Затмевая могущественных — страница 31 из 54

— Из ваших манипуляций с карточками я понял, что вы приняли вызов этого прохвоста Эберхардта. Откажитесь от этой дуэли и покиньте Питермарицбург. Сегодня же. С первым конвоем, что отправляется к Роркс-Дрифт. Я и сам буду там, скорее всего, если все эти бальные дела меня не задержат.

Мне очень не хотелось лгать полковнику, особенно глядя в глаза. Ложь он раскусит в секунду — это я отлично понимал. Но и отмалчиваться не удавалось. Дарнфорд замолчал и явно ждал моего ответа. Мне не оставалось ничего, кроме как перейти в наступление.

— А откуда вдруг такая забота о русском шпионе, полковник? Чего вы хотите добиться, увезя меня в Роркс-Дрифт?

— Здешняя армия — несусветный сброд. Офицеров и сержантов не хватает катастрофически. А тут еще двое из них решили поубивать друг друга. Пускай вы и черные мундиры, но вы — даже вы — нужны сейчас нашей армии. В Роркс-Дрифт или Зулуленде, не важно. Поймите меня правильно, мистер русский, мне плевать на вас и ваши дела с майором Лоуренсом, равно как и на этого пройдоху Эберхардта. Погибнет он — так, наверное, все отцы семейств и мужья молодых жен вздохнут с облегчением. Но он должен сражаться вместе с нами в Зулуленде. Точно так же, как вы должны оборонять Роркс-Дрифт. Без офицеров, какими бы они ни были, не будет настоящей армии. А из-за вашей идиотской затеи мы можем лишиться сразу двух.

— Не беспокойтесь, полковник, — ответил я, — вы этой ночью лишитесь только одного.

— Вы, юноша, сумасброд и авантюрист, — выдал мне характеристику Дарнфорд.

Он уже собирался развернуться и уйти, когда я сказал:

— А кто другой отправился бы служить в Африку, проделав путь без малого через полмира?

На это полковник мне ничего не ответил.

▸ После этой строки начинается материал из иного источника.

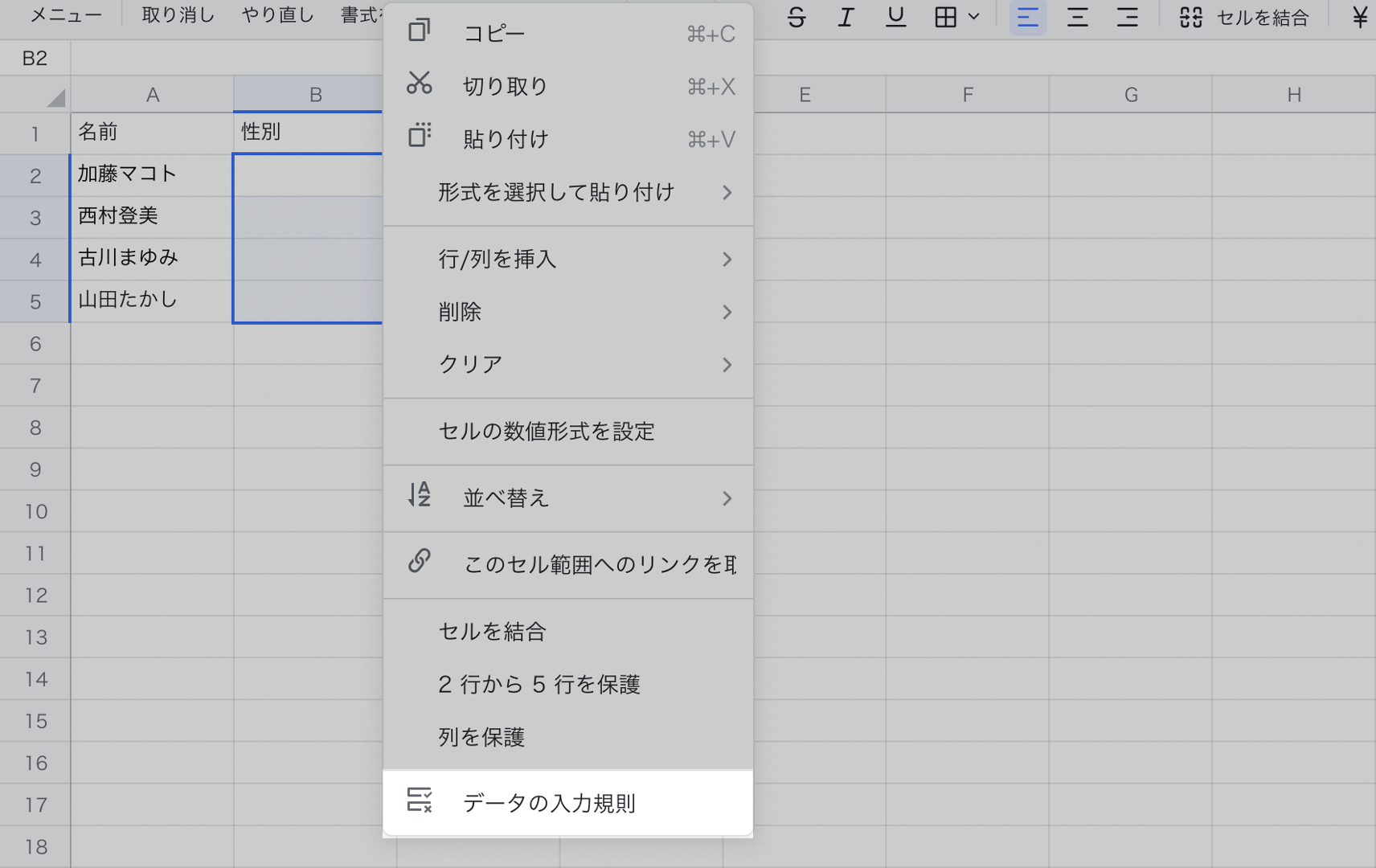Select left text alignment

1027,17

Он только мрачно попрощался со мной и ушел.

Извозчик, который подобрал меня после бала, конечно же, знал, где находится это самое плато. Этот заросший бородой по самые глаза человек, сидящий позади открытого кэба, больше походил на разбойника, чем на кэбмена. Я так и ждал всю дорогу удара по затылку, напрягаясь внутренне всякий раз, когда он щелкал вожжами. Однако ничего подобного не произошло. Несмотря на то что мы ночью покинули город и выехали довольно далеко за его пределы.

— Ждать? — спросил он, когда я выбрался из его кэба и протянул деньги.

— Подожди, — кивнул я.

— Тогда заплатишь, когда назад ехать будешь, — отверг монеты кэбмен. — Примета такая есть, — объяснил он. — Дурно, если оставляешь кэб ждать, а деньги платишь.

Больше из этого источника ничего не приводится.